◆ **SUPPLIED MATERIAL**:
┌────────
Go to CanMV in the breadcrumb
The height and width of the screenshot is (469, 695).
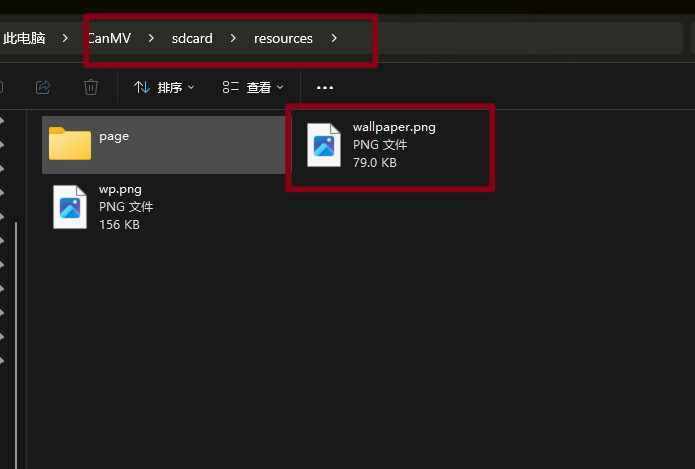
└────────
┌────────
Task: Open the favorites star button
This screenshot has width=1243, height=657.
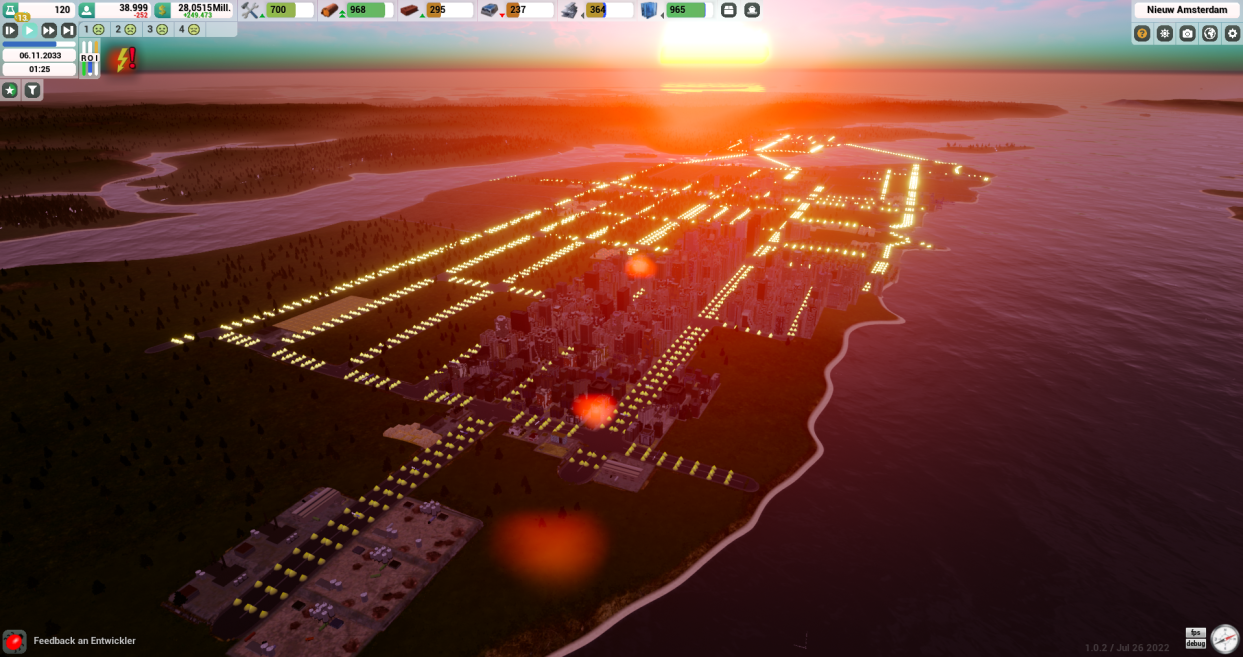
└────────
┌────────
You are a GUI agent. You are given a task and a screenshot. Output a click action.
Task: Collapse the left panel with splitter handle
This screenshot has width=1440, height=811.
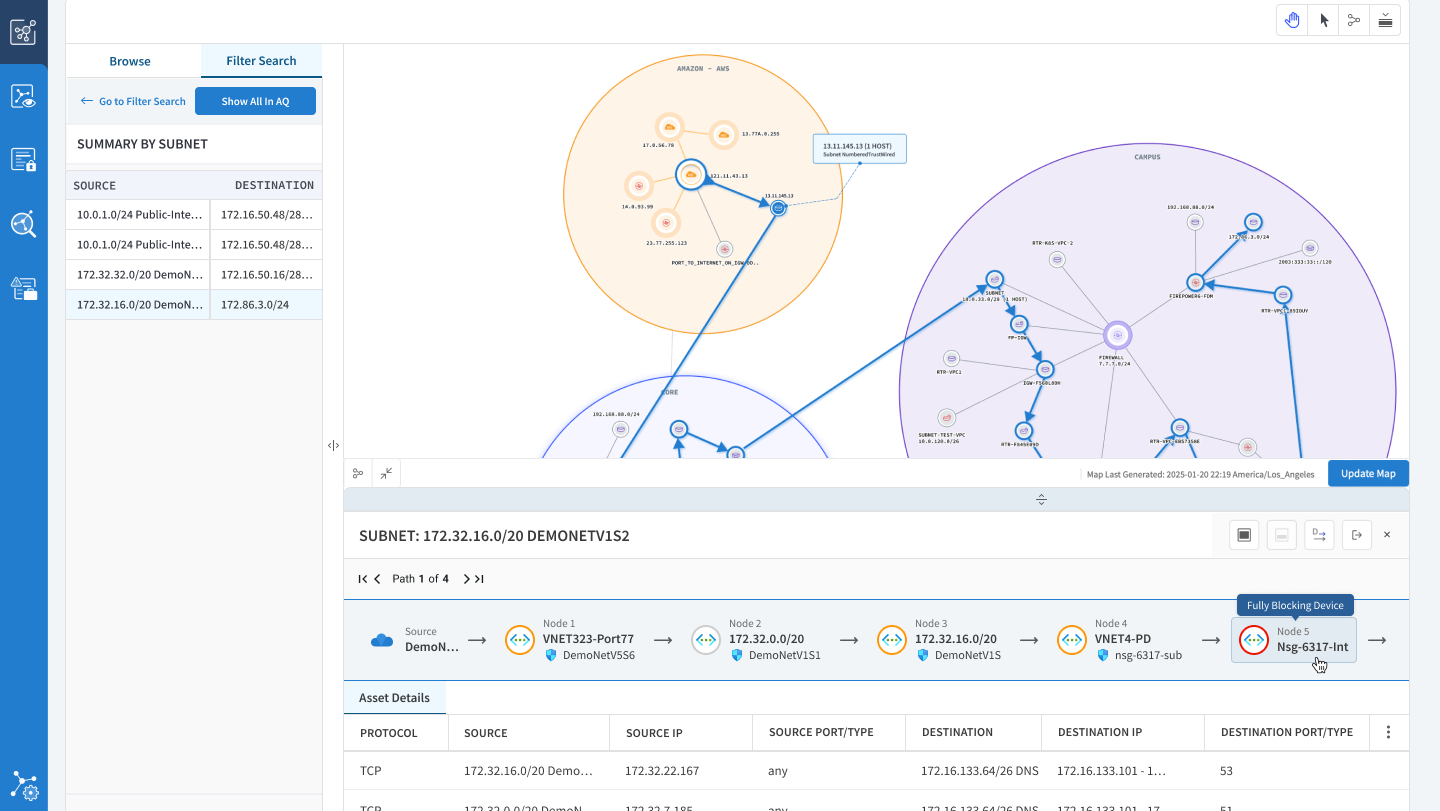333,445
└────────
◆ **REQUIRED ACTION**: Reproducing the whole listing above is not the task. Copy exactly only the lines from the one with "Task: Open the favorites star button" to the one with "This screenshot has width=1243, height=657.", both kept.

◆ **WORKED SOLUTION**:
Task: Open the favorites star button
This screenshot has width=1243, height=657.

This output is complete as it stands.